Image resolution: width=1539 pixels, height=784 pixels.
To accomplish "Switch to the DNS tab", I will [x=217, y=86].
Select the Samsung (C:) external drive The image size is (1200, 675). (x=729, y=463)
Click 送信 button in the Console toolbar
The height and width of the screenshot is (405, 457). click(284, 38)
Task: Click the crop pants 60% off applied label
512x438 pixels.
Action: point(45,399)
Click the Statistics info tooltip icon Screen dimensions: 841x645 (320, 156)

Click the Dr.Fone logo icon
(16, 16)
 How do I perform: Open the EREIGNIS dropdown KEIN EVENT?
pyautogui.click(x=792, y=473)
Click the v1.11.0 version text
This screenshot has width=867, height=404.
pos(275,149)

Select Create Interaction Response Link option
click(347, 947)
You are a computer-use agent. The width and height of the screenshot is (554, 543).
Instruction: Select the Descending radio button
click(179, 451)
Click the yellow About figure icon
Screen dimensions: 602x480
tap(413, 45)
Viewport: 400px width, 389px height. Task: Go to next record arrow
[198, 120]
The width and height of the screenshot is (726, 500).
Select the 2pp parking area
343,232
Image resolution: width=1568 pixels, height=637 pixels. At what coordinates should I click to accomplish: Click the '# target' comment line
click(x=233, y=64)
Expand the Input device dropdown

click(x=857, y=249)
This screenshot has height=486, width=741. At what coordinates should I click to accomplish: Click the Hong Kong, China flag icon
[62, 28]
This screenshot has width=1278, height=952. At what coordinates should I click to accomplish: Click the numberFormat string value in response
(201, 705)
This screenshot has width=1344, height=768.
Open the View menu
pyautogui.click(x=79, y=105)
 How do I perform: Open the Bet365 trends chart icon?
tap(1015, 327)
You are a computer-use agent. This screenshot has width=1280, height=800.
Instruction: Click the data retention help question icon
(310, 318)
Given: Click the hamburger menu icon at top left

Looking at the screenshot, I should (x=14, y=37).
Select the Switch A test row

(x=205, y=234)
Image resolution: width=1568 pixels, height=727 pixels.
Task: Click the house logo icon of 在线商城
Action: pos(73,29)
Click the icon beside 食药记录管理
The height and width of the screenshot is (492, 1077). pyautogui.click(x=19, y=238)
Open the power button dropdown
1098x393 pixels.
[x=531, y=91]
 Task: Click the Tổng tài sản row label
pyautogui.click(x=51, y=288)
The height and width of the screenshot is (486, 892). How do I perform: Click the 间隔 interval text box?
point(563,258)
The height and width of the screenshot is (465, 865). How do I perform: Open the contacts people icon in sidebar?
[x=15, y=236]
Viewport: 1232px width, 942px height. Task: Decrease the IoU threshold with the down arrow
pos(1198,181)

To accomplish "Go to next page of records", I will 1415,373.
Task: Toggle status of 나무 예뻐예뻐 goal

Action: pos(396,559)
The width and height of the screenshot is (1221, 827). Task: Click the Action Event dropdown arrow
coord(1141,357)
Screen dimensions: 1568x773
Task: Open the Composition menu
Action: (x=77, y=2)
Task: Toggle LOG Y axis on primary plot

__________

> _Exercise goal_: Rewrite all the entries above, changing every "dropdown" to "drop-down list" and leaving everything else as it is.

> _Written answer_:
Image resolution: width=1539 pixels, height=784 pixels.
To accomplish "Switch to the DNS tab", I will [x=217, y=86].
Select the Samsung (C:) external drive The image size is (1200, 675). (x=729, y=463)
Click 送信 button in the Console toolbar
The height and width of the screenshot is (405, 457). click(284, 38)
Task: Click the crop pants 60% off applied label
512x438 pixels.
Action: point(45,399)
Click the Statistics info tooltip icon Screen dimensions: 841x645 (320, 156)

Click the Dr.Fone logo icon
(16, 16)
 How do I perform: Open the EREIGNIS drop-down list KEIN EVENT?
pyautogui.click(x=792, y=473)
Click the v1.11.0 version text
This screenshot has width=867, height=404.
pos(275,149)

Select Create Interaction Response Link option
click(347, 947)
You are a computer-use agent. The width and height of the screenshot is (554, 543).
Instruction: Select the Descending radio button
click(179, 451)
Click the yellow About figure icon
Screen dimensions: 602x480
tap(413, 45)
Viewport: 400px width, 389px height. Task: Go to next record arrow
[198, 120]
The width and height of the screenshot is (726, 500).
Select the 2pp parking area
343,232
Image resolution: width=1568 pixels, height=637 pixels. At what coordinates should I click to accomplish: Click the '# target' comment line
click(x=233, y=64)
Expand the Input device drop-down list

click(x=857, y=249)
This screenshot has height=486, width=741. At what coordinates should I click to accomplish: Click the Hong Kong, China flag icon
[62, 28]
This screenshot has width=1278, height=952. At what coordinates should I click to accomplish: Click the numberFormat string value in response
(201, 705)
This screenshot has width=1344, height=768.
Open the View menu
pyautogui.click(x=79, y=105)
 How do I perform: Open the Bet365 trends chart icon?
tap(1015, 327)
You are a computer-use agent. This screenshot has width=1280, height=800.
Instruction: Click the data retention help question icon
(310, 318)
Given: Click the hamburger menu icon at top left

Looking at the screenshot, I should (x=14, y=37).
Select the Switch A test row

(x=205, y=234)
Image resolution: width=1568 pixels, height=727 pixels.
Task: Click the house logo icon of 在线商城
Action: pos(73,29)
Click the icon beside 食药记录管理
The height and width of the screenshot is (492, 1077). pyautogui.click(x=19, y=238)
Open the power button drop-down list
1098x393 pixels.
[x=531, y=91]
 Task: Click the Tổng tài sản row label
pyautogui.click(x=51, y=288)
The height and width of the screenshot is (486, 892). How do I perform: Click the 间隔 interval text box?
point(563,258)
The height and width of the screenshot is (465, 865). How do I perform: Open the contacts people icon in sidebar?
[x=15, y=236]
Viewport: 1232px width, 942px height. Task: Decrease the IoU threshold with the down arrow
pos(1198,181)

To accomplish "Go to next page of records", I will 1415,373.
Task: Toggle status of 나무 예뻐예뻐 goal

Action: pos(396,559)
The width and height of the screenshot is (1221, 827). Task: Click the Action Event drop-down list arrow
coord(1141,357)
Screen dimensions: 1568x773
Task: Open the Composition menu
Action: (x=77, y=2)
Task: Toggle LOG Y axis on primary plot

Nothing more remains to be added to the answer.